_Task requirements_. Rewrite the listing from the line with "The width and" to the line with "will click(x=204, y=70).", both ends included, keeping the requests as they are but multiplying every coordinate in the answers by 2.25 and rounding to whole numbers, with halves rounded up. Give only those lines.

_Extracted information_.
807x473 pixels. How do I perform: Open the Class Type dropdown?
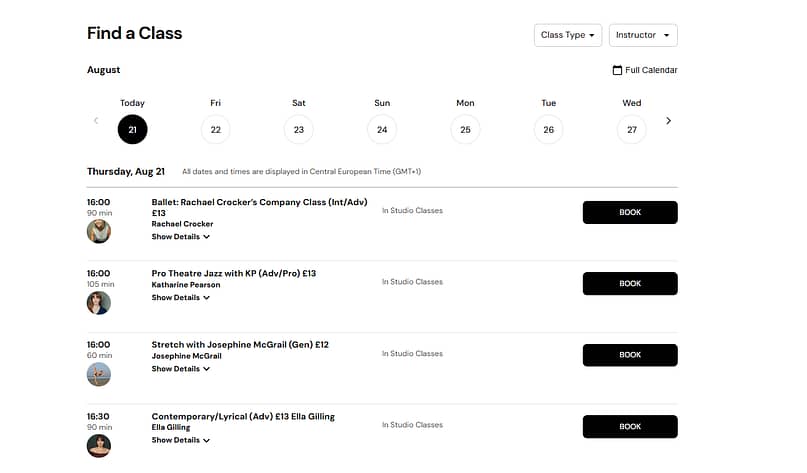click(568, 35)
...
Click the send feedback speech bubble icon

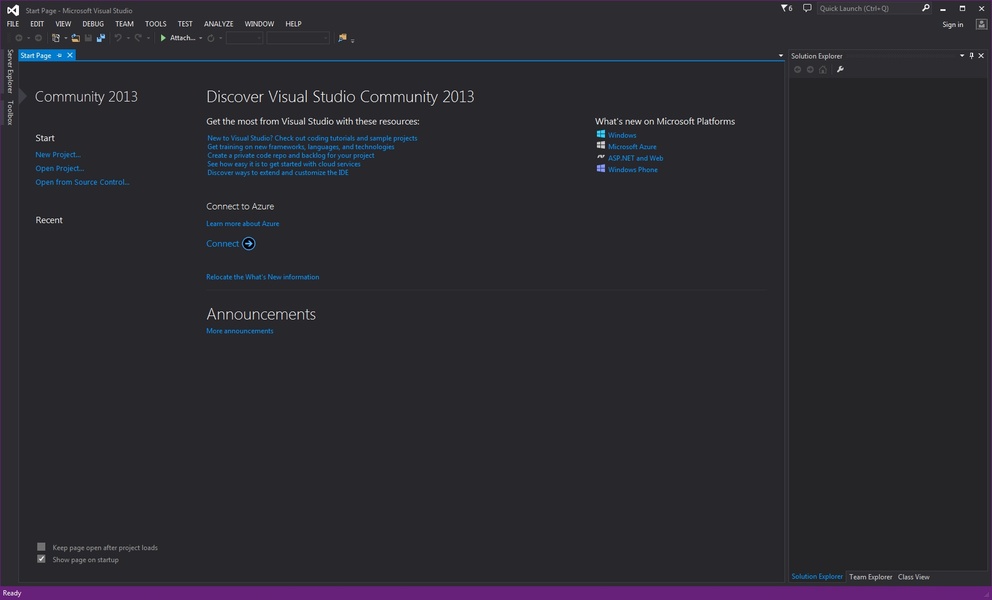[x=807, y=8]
---
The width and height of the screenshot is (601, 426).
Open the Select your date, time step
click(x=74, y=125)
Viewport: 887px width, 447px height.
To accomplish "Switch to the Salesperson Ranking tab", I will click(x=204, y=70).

_Correct output_.
The width and height of the screenshot is (601, 426).
Open the Select your date, time step
click(x=167, y=281)
Viewport: 887px width, 447px height.
To accomplish "Switch to the Salesperson Ranking tab", I will click(x=459, y=158).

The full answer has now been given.